═════ SUPPLIED MATERIAL
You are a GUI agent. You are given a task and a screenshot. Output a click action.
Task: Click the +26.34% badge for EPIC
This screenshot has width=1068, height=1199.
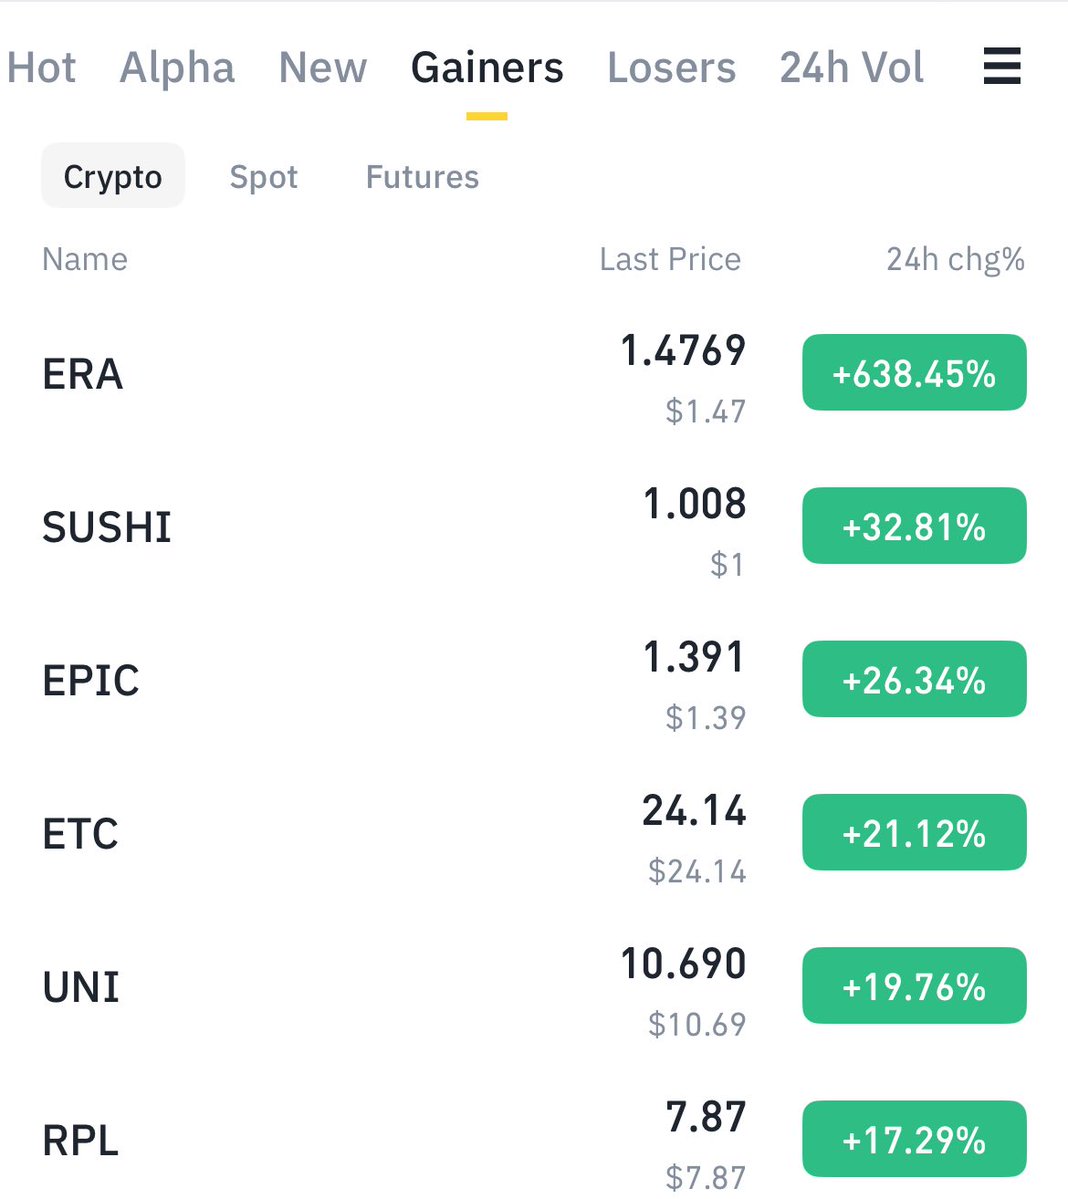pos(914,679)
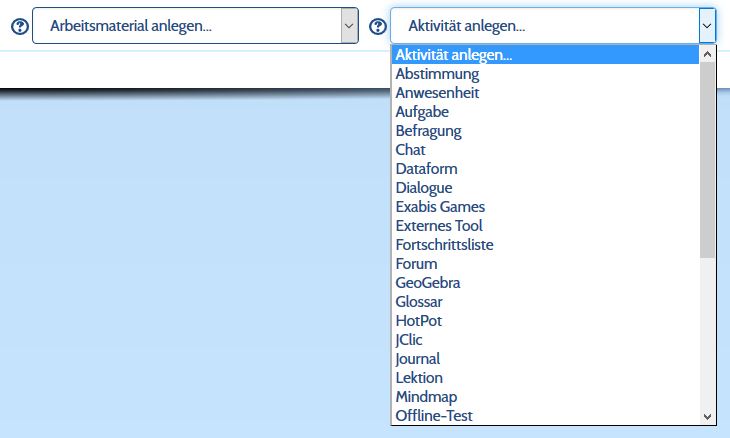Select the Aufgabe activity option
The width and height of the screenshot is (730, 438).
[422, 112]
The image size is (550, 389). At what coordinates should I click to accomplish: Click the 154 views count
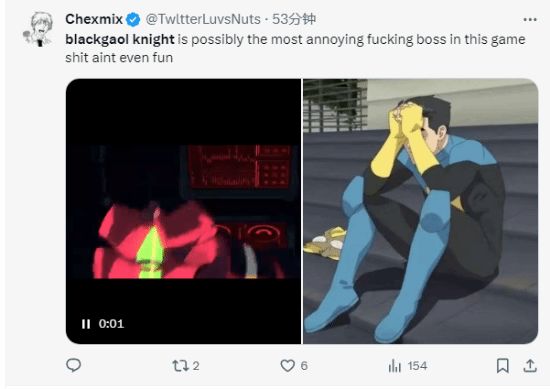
══════════
═════ SUPPLIED MATERIAL
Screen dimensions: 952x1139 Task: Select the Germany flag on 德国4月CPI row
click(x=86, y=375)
══════════
═════ SUPPLIED MATERIAL
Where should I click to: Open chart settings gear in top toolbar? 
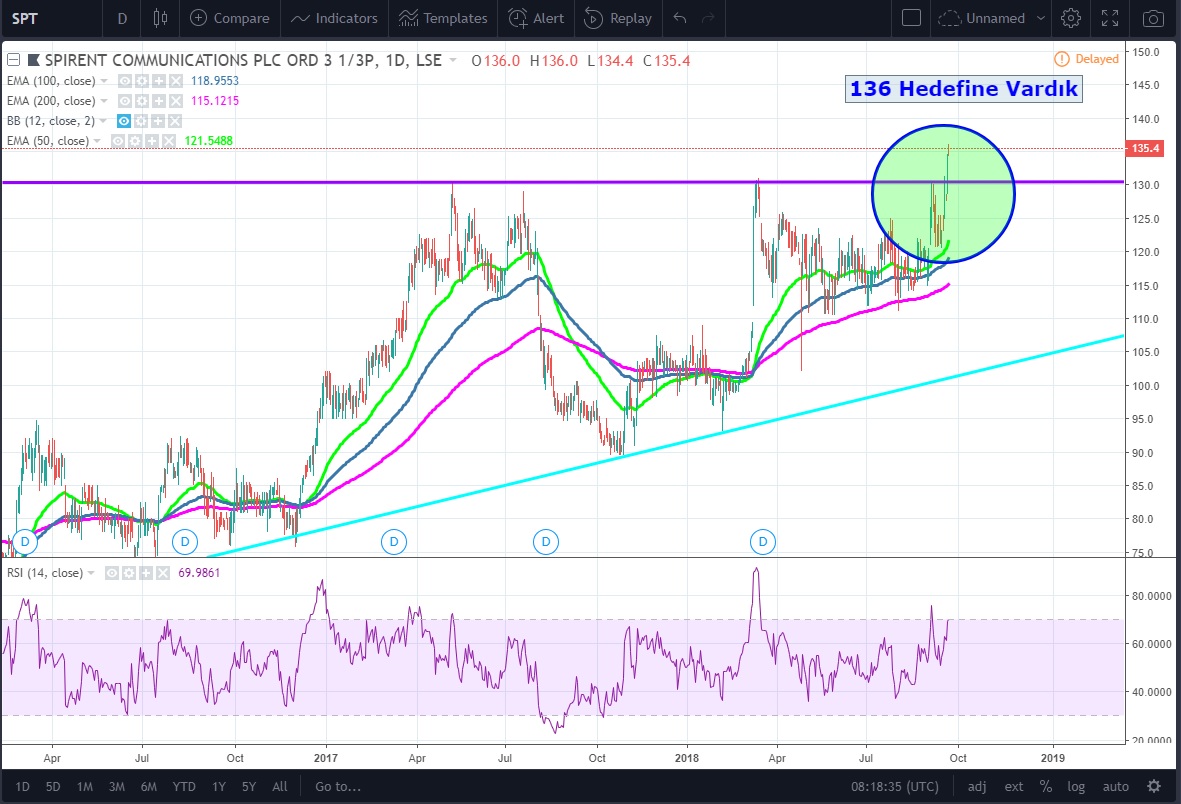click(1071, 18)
══════════
ACTIVITY: Above are records with pictures. Reproduce exactly only the lines from the line with "You are a GUI" through the line with "The image size", both ends included, and leave the pictures out.

EXPECTED ANSWER:
You are a GUI agent. You are given a task and a screenshot. Output a click action.
Task: Click the +26.34% badge for EPIC
This screenshot has width=1068, height=1199.
pos(914,679)
Select the Aufgabe activity option
The width and height of the screenshot is (730, 438).
[422, 112]
The image size is (550, 389). At what coordinates should I click to accomplish: Click the 154 views count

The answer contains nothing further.